## [Task material]
/---
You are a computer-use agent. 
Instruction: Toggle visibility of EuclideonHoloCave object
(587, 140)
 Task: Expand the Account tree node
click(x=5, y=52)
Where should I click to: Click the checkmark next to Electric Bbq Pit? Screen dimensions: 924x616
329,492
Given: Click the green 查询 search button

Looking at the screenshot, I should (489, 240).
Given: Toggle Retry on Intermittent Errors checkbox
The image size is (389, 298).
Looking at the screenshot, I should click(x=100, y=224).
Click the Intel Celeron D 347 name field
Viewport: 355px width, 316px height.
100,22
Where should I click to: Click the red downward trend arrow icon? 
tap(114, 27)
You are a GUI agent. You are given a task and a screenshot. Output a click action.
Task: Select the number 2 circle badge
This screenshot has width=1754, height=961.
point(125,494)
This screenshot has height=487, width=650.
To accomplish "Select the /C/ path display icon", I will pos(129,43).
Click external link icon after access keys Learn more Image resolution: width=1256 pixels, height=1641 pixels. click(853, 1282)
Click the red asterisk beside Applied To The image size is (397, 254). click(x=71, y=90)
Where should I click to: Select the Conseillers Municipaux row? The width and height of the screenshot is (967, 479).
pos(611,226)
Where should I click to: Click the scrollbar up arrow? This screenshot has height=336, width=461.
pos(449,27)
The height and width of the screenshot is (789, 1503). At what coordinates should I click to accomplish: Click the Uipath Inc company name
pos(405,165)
\---
## [Your assignment]
No line before the one containing "Where should I click to: Select" belongs in the answer; give again exactly that line and all lines after it through the end of the data.

## [Response area]
Where should I click to: Select the Conseillers Municipaux row? The width and height of the screenshot is (967, 479).
pos(611,226)
Where should I click to: Click the scrollbar up arrow? This screenshot has height=336, width=461.
pos(449,27)
The height and width of the screenshot is (789, 1503). At what coordinates should I click to accomplish: Click the Uipath Inc company name
pos(405,165)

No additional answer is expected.